──────── RECORD EXTRACTS

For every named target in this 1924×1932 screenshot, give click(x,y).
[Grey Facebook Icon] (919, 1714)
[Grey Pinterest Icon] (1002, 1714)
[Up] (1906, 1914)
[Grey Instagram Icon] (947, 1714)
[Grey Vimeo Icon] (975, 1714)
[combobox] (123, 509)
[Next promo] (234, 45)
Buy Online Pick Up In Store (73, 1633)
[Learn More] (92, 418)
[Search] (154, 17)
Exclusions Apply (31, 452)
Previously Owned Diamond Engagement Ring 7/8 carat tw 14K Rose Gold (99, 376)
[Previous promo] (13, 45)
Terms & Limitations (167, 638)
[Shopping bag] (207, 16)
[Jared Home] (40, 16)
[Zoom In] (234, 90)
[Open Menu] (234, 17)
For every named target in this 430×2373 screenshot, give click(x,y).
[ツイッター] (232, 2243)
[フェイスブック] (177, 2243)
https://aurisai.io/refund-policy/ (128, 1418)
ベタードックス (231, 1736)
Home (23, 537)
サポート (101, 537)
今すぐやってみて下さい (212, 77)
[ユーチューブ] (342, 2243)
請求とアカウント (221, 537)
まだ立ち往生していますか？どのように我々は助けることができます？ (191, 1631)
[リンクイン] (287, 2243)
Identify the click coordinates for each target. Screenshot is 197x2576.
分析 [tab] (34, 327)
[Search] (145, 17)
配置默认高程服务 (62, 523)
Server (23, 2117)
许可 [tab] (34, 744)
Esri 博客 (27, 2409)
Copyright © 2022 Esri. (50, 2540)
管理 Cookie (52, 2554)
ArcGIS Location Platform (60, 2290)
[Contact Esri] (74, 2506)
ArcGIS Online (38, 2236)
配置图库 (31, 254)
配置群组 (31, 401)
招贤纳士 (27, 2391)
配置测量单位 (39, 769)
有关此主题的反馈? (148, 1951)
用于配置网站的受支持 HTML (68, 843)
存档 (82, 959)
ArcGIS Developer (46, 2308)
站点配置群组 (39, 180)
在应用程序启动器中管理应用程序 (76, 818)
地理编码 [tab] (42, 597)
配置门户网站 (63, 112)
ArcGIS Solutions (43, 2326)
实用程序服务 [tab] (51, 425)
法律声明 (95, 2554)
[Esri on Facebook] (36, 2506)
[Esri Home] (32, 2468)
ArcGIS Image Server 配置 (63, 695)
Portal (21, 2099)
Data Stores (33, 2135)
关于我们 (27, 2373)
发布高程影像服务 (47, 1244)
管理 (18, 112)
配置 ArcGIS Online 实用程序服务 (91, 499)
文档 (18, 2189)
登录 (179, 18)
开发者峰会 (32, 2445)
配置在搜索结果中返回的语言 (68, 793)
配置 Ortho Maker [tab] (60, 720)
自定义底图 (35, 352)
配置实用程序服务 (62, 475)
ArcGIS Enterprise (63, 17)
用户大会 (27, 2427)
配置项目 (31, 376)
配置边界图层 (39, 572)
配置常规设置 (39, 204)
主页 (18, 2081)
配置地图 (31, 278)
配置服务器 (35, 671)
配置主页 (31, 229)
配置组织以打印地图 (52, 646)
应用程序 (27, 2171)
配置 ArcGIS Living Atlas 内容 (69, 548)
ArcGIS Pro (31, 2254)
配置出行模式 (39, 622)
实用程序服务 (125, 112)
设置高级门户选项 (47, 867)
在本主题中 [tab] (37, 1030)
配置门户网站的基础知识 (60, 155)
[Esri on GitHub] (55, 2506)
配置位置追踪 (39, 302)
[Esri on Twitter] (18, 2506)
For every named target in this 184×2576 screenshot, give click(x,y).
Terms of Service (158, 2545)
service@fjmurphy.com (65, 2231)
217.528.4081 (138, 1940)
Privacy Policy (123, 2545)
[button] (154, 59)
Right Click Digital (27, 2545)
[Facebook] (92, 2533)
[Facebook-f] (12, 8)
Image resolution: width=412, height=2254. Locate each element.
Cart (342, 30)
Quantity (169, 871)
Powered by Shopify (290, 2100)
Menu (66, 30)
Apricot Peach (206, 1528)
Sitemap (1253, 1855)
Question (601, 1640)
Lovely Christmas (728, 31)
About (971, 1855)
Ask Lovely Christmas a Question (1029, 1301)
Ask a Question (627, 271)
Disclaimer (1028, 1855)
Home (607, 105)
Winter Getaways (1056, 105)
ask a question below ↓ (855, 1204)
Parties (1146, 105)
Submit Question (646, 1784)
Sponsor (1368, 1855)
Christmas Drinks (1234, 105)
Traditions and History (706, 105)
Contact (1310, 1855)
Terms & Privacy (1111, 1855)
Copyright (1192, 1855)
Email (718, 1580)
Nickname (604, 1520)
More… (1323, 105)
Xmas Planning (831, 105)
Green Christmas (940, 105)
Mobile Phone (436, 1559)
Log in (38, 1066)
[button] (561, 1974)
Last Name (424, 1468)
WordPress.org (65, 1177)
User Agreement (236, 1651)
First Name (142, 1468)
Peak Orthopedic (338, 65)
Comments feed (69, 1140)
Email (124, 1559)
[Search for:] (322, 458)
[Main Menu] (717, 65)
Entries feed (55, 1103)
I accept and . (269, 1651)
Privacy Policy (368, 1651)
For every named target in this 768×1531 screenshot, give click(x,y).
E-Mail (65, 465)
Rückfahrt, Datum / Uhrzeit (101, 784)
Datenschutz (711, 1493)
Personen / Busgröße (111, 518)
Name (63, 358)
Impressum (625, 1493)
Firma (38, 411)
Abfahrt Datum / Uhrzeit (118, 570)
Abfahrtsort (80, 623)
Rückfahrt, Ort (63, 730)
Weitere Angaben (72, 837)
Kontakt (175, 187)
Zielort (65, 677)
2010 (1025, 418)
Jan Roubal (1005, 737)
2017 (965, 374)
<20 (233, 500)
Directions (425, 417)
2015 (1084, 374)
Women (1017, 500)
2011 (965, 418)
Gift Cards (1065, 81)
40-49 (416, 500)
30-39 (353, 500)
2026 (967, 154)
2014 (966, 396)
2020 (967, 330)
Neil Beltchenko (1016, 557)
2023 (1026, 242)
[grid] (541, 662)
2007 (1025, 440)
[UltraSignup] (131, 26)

────────────────

**BRIEF**.
Your answer must consist only of the lines from the start of the records above through the line with "管理 Cookie (52, 2554)", each retyped exactly.

**RESPONSE TO THIS EXERCISE**.
For every named target in this 1924×1932 screenshot, give click(x,y).
[Grey Facebook Icon] (919, 1714)
[Grey Pinterest Icon] (1002, 1714)
[Up] (1906, 1914)
[Grey Instagram Icon] (947, 1714)
[Grey Vimeo Icon] (975, 1714)
[combobox] (123, 509)
[Next promo] (234, 45)
Buy Online Pick Up In Store (73, 1633)
[Learn More] (92, 418)
[Search] (154, 17)
Exclusions Apply (31, 452)
Previously Owned Diamond Engagement Ring 7/8 carat tw 14K Rose Gold (99, 376)
[Previous promo] (13, 45)
Terms & Limitations (167, 638)
[Shopping bag] (207, 16)
[Jared Home] (40, 16)
[Zoom In] (234, 90)
[Open Menu] (234, 17)
For every named target in this 430×2373 screenshot, give click(x,y).
[ツイッター] (232, 2243)
[フェイスブック] (177, 2243)
https://aurisai.io/refund-policy/ (128, 1418)
ベタードックス (231, 1736)
Home (23, 537)
サポート (101, 537)
今すぐやってみて下さい (212, 77)
[ユーチューブ] (342, 2243)
請求とアカウント (221, 537)
まだ立ち往生していますか？どのように我々は助けることができます？ (191, 1631)
[リンクイン] (287, 2243)
Identify the click coordinates for each target. Screenshot is 197x2576.
分析 [tab] (34, 327)
[Search] (145, 17)
配置默认高程服务 (62, 523)
Server (23, 2117)
许可 [tab] (34, 744)
Esri 博客 (27, 2409)
Copyright © 2022 Esri. (50, 2540)
管理 Cookie (52, 2554)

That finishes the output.